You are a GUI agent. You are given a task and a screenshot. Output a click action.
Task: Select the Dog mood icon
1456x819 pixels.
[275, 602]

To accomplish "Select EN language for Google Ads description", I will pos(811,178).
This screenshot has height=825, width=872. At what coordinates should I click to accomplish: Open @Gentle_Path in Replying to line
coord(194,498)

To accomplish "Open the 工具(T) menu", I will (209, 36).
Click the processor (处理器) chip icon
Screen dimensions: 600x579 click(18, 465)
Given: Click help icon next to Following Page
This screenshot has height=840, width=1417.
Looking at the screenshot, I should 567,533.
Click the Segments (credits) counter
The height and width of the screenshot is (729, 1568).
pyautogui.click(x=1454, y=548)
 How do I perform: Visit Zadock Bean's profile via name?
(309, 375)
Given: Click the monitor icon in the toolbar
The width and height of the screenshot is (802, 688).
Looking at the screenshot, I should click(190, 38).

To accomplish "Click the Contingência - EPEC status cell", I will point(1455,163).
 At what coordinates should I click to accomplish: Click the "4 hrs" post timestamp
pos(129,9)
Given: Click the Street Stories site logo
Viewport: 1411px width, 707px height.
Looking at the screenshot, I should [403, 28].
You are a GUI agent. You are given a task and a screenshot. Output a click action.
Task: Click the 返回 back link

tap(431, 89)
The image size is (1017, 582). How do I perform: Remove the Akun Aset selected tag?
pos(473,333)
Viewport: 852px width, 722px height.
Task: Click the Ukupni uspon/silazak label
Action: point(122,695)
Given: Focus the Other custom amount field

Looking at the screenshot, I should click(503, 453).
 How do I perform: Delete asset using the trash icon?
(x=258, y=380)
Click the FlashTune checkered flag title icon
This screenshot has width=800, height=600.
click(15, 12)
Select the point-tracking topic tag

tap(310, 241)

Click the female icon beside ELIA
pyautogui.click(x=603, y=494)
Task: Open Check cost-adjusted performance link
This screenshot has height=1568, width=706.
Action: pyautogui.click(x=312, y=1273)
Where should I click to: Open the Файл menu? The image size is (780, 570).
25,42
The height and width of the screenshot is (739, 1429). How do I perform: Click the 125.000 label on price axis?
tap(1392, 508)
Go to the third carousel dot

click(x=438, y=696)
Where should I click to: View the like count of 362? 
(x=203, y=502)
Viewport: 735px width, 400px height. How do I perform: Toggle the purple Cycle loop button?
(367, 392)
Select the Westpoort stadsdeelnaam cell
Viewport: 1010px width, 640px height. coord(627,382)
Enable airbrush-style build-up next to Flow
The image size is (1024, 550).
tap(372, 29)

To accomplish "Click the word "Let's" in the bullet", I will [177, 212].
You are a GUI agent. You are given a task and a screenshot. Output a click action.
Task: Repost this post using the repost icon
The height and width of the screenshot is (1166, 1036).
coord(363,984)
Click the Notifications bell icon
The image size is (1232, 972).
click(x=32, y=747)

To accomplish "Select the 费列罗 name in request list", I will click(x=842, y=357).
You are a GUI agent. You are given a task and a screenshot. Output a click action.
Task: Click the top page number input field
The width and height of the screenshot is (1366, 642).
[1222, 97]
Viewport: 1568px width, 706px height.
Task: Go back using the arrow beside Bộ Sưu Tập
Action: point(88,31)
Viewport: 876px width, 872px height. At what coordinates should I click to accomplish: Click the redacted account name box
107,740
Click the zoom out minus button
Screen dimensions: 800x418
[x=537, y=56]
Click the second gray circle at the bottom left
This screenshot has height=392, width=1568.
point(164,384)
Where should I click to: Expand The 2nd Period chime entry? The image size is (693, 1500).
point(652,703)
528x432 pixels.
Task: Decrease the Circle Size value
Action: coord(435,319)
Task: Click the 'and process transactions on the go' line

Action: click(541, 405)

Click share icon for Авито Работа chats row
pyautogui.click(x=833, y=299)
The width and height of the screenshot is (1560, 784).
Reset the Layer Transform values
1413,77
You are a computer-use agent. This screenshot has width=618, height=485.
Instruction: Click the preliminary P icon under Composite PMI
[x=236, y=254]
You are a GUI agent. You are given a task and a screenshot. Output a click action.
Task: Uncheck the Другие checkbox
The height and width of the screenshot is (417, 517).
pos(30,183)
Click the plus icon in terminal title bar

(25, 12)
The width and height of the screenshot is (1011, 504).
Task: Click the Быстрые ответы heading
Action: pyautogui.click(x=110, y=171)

::::::::

* Task to complete
Every record above must be printed again exactly as it stands.

* Task answer
You are a GUI agent. You are given a task and a screenshot. Output a click action.
Task: Select the Dog mood icon
1456x819 pixels.
[275, 602]

To accomplish "Select EN language for Google Ads description", I will pos(811,178).
This screenshot has height=825, width=872. At what coordinates should I click to accomplish: Open @Gentle_Path in Replying to line
coord(194,498)

To accomplish "Open the 工具(T) menu", I will (209, 36).
Click the processor (处理器) chip icon
Screen dimensions: 600x579 click(18, 465)
Given: Click help icon next to Following Page
This screenshot has height=840, width=1417.
Looking at the screenshot, I should 567,533.
Click the Segments (credits) counter
The height and width of the screenshot is (729, 1568).
pyautogui.click(x=1454, y=548)
 How do I perform: Visit Zadock Bean's profile via name?
(309, 375)
Given: Click the monitor icon in the toolbar
The width and height of the screenshot is (802, 688).
Looking at the screenshot, I should click(190, 38).

To accomplish "Click the Contingência - EPEC status cell", I will point(1455,163).
 At what coordinates should I click to accomplish: Click the "4 hrs" post timestamp
pos(129,9)
Given: Click the Street Stories site logo
Viewport: 1411px width, 707px height.
Looking at the screenshot, I should [403, 28].
You are a GUI agent. You are given a task and a screenshot. Output a click action.
Task: Click the 返回 back link

tap(431, 89)
The image size is (1017, 582). How do I perform: Remove the Akun Aset selected tag?
pos(473,333)
Viewport: 852px width, 722px height.
Task: Click the Ukupni uspon/silazak label
Action: point(122,695)
Given: Focus the Other custom amount field

Looking at the screenshot, I should click(503, 453).
 How do I perform: Delete asset using the trash icon?
(x=258, y=380)
Click the FlashTune checkered flag title icon
This screenshot has width=800, height=600.
click(15, 12)
Select the point-tracking topic tag

tap(310, 241)

Click the female icon beside ELIA
pyautogui.click(x=603, y=494)
Task: Open Check cost-adjusted performance link
This screenshot has height=1568, width=706.
Action: pyautogui.click(x=312, y=1273)
Where should I click to: Open the Файл menu? The image size is (780, 570).
25,42
The height and width of the screenshot is (739, 1429). How do I perform: Click the 125.000 label on price axis?
tap(1392, 508)
Go to the third carousel dot

click(x=438, y=696)
Where should I click to: View the like count of 362? 
(x=203, y=502)
Viewport: 735px width, 400px height. How do I perform: Toggle the purple Cycle loop button?
(367, 392)
Select the Westpoort stadsdeelnaam cell
Viewport: 1010px width, 640px height. coord(627,382)
Enable airbrush-style build-up next to Flow
The image size is (1024, 550).
tap(372, 29)

To accomplish "Click the word "Let's" in the bullet", I will [177, 212].
You are a GUI agent. You are given a task and a screenshot. Output a click action.
Task: Repost this post using the repost icon
The height and width of the screenshot is (1166, 1036).
coord(363,984)
Click the Notifications bell icon
The image size is (1232, 972).
click(x=32, y=747)

To accomplish "Select the 费列罗 name in request list", I will click(x=842, y=357).
You are a GUI agent. You are given a task and a screenshot. Output a click action.
Task: Click the top page number input field
The width and height of the screenshot is (1366, 642).
[1222, 97]
Viewport: 1568px width, 706px height.
Task: Go back using the arrow beside Bộ Sưu Tập
Action: point(88,31)
Viewport: 876px width, 872px height. At what coordinates should I click to accomplish: Click the redacted account name box
107,740
Click the zoom out minus button
Screen dimensions: 800x418
[x=537, y=56]
Click the second gray circle at the bottom left
This screenshot has height=392, width=1568.
point(164,384)
Where should I click to: Expand The 2nd Period chime entry? The image size is (693, 1500).
point(652,703)
528x432 pixels.
Task: Decrease the Circle Size value
Action: coord(435,319)
Task: Click the 'and process transactions on the go' line

Action: click(541, 405)

Click share icon for Авито Работа chats row
pyautogui.click(x=833, y=299)
The width and height of the screenshot is (1560, 784).
Reset the Layer Transform values
1413,77
You are a computer-use agent. This screenshot has width=618, height=485.
Instruction: Click the preliminary P icon under Composite PMI
[x=236, y=254]
You are a GUI agent. You are given a task and a screenshot. Output a click action.
Task: Uncheck the Другие checkbox
The height and width of the screenshot is (417, 517).
pos(30,183)
Click the plus icon in terminal title bar

(25, 12)
The width and height of the screenshot is (1011, 504).
Task: Click the Быстрые ответы heading
Action: pyautogui.click(x=110, y=171)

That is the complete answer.